The proper shipping box is essential, but not a guarantee that a vinyl record will survive the transport without any damages. It is always advisable to wrap the record with additional packaging material to ensure it remains undamaged – in case of the shipping box being dropped or mishandled by the shipping service employees. The best option is to wrap the vinyl record with bubble wrap, which provides excellent protection, especially for the delicate corners. The use of packing paper can also be effective. When packing, gently shake the package to check if the record is still moving inside the box. This should be avoided by using sufficient packaging material. However, it is only advisable to skip packaging material if the box has edge protection.

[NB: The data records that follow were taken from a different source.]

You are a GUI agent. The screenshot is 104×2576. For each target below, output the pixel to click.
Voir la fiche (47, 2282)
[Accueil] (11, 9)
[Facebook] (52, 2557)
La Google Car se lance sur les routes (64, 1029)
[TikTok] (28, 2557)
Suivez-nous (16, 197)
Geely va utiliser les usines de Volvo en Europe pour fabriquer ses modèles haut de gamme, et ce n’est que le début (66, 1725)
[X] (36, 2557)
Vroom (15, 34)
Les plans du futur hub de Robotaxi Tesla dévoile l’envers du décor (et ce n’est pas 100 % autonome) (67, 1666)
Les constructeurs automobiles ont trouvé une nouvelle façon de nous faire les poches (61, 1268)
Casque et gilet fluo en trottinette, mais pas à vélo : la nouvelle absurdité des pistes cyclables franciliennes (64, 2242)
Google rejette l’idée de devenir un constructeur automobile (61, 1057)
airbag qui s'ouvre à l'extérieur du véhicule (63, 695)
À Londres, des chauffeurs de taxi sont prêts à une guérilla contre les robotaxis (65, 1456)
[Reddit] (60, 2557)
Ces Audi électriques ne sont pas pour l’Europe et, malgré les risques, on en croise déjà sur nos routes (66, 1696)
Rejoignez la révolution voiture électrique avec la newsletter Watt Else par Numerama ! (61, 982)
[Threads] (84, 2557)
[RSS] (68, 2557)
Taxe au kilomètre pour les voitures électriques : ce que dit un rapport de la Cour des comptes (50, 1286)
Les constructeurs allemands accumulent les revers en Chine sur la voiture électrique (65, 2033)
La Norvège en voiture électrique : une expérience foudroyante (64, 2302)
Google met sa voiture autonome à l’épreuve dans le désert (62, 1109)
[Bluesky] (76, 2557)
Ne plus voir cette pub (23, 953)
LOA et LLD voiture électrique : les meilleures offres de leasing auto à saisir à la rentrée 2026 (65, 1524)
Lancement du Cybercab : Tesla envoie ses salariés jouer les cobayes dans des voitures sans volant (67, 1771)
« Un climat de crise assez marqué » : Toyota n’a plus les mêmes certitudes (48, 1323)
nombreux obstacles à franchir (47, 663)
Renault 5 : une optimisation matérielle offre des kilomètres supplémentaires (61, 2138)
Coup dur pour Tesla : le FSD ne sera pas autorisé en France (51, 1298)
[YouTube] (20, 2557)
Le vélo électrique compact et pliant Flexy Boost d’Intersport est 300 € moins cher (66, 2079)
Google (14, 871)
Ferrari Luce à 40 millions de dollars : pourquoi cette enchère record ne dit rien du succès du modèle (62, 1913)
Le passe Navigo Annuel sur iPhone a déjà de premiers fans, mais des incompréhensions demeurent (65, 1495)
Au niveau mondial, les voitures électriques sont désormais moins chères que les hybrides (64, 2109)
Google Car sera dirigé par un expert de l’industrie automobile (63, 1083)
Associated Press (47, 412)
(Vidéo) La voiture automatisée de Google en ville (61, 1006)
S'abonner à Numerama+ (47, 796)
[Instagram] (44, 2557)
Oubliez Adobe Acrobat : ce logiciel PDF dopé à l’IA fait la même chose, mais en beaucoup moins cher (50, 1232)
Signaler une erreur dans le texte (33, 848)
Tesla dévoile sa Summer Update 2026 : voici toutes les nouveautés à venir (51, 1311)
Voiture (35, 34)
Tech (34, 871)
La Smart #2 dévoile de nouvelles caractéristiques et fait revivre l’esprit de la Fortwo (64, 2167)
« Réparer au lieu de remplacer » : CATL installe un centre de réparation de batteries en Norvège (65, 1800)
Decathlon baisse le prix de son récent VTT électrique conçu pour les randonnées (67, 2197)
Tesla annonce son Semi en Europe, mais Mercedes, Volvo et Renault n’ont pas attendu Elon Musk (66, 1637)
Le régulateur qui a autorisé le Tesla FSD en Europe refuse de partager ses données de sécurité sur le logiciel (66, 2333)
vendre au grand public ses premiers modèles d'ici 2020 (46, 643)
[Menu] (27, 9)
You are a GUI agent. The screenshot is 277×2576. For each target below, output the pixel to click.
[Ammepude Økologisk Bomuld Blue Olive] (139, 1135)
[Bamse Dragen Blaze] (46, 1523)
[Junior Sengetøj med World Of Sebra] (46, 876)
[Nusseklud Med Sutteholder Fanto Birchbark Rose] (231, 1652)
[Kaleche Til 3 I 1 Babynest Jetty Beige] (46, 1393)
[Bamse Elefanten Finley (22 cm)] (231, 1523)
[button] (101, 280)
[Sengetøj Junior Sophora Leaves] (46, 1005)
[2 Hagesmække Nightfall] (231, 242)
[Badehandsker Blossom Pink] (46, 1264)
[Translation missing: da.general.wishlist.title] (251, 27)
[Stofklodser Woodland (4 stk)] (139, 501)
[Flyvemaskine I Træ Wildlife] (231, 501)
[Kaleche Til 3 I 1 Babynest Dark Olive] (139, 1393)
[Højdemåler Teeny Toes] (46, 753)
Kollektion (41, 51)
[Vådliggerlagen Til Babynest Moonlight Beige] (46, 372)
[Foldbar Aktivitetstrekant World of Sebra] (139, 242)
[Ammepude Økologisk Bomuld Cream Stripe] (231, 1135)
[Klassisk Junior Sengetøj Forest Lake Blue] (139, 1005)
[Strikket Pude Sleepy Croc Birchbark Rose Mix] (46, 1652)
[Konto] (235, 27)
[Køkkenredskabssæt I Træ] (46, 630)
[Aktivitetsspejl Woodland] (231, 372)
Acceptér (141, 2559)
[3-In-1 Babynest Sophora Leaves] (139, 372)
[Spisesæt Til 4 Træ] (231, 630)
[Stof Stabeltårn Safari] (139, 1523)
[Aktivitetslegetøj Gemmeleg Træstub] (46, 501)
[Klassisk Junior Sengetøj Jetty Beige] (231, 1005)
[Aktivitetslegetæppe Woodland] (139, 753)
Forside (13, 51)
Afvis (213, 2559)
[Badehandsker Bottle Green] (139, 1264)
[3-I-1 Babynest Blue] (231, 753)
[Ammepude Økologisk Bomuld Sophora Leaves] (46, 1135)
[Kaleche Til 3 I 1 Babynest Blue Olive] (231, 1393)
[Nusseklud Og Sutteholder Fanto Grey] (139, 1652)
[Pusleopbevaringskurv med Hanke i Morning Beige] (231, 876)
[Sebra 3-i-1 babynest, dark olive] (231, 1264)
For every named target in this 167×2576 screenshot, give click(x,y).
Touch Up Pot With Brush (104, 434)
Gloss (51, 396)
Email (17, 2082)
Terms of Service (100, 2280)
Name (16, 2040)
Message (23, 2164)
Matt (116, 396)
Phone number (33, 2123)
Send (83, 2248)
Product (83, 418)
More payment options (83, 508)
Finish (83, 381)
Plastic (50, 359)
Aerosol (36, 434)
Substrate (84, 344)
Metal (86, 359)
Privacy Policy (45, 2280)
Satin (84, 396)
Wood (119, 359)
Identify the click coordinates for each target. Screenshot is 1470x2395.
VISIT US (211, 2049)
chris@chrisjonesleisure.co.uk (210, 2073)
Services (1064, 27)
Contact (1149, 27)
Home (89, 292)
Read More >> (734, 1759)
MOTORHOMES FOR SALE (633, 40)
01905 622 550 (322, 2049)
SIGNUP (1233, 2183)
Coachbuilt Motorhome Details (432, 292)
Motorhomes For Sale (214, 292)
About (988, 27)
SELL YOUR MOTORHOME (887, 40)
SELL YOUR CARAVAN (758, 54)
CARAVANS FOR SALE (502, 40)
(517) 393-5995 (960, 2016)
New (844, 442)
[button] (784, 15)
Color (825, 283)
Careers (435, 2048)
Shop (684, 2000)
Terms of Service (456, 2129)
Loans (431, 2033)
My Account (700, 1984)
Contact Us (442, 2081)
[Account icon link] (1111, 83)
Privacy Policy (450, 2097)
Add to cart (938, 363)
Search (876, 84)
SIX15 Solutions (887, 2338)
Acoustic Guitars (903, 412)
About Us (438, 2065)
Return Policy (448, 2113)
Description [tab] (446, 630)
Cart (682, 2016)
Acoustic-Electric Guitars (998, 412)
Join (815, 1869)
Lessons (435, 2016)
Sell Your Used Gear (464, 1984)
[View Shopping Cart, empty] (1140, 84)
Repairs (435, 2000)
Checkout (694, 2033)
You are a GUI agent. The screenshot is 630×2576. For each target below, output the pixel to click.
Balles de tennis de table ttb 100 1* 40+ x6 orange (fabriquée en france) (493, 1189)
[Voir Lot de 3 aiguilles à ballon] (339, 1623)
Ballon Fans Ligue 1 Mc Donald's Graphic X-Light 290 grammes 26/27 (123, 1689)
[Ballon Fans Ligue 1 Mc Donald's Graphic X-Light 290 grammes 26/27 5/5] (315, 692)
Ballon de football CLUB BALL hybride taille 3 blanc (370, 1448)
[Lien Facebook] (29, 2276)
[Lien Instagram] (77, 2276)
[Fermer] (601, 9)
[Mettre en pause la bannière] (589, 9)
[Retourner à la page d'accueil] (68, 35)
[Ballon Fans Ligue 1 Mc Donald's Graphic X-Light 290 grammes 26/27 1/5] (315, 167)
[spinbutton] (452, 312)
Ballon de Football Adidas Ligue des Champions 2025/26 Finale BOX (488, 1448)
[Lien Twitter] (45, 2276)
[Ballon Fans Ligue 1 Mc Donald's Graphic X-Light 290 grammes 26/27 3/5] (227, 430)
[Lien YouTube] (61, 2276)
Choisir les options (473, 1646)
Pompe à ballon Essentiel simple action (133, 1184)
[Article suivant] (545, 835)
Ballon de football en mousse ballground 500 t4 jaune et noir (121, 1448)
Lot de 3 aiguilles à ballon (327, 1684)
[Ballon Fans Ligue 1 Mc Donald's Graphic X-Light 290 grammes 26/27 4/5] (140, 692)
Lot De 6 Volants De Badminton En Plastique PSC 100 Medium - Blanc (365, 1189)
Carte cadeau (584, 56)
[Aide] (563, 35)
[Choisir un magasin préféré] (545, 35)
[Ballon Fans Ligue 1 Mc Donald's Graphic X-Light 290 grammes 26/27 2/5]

If you want to take extra precautions to ensure that the shipped record arrives without any damage, you can use shipping fillers. These are cardboard pieces that are the same size as a vinyl record, which should be placed above and below the LP inside the box. This helps to prevent the record from getting pressed down. For shipping 7″ singles these cardboard pieces usually have a pre-perforation in the middle, allowing a piece the size of a 7″ record to be removed. You can purchase such shipping fillers on protected.de or at other online and record stores.
Sealing the box
Before sealing the shipping box, double-check that everything is secure and won’t shift during transportation. As described above gently shake the box to ensure there is no rattling sound inside. If the vinyl record still has space to move, add more material to secure it.
If everything is properly packed, seal the box with stable packaging tape. If you want to be on the safe side reinforce the corners of the box to prove extra stability. If possible put a label or sticker on the package that says “Fragile” or “Handle with Care”.
How to choose the best shipping service provider?
If you are shipping from germany check out the german translation of this article, which gives you the best shipping service provider for national and international shipping. For all other countries you have to check with your local parcel service. There is just one thing you have to keep in mind…
IMPORTANT NOTICE: Only ship vinyl records with a tracking number!
Tracking number is a must!
A final tip: when shipping a record sold on Discogs or eBay, always choose a shipping method that provides tracking number and link. Just remember: if the record doesn’t arrive for whatevere reason and the buyer opens a complaint case with PayPal, you must be able to provide proof of shipment. If you are not able to, the other party automatically wins the case and gets their money back. Unfortunately, there are cases of fraud where buyers claim not to have received the record, even though it’s not true. Only by being able to provide shipping proof with a tracking number you can avoid such losses.
Key points to remember:
Choose a suitable shipping box, preferably one with edge protection.
Remove the record from the printed inner sleeve and place it in a neutral, padded sleeve.
Separate the record and the album cover inside the package.
If the record has some space to move, wrap it with paper, bubble wrap or similar packaging material.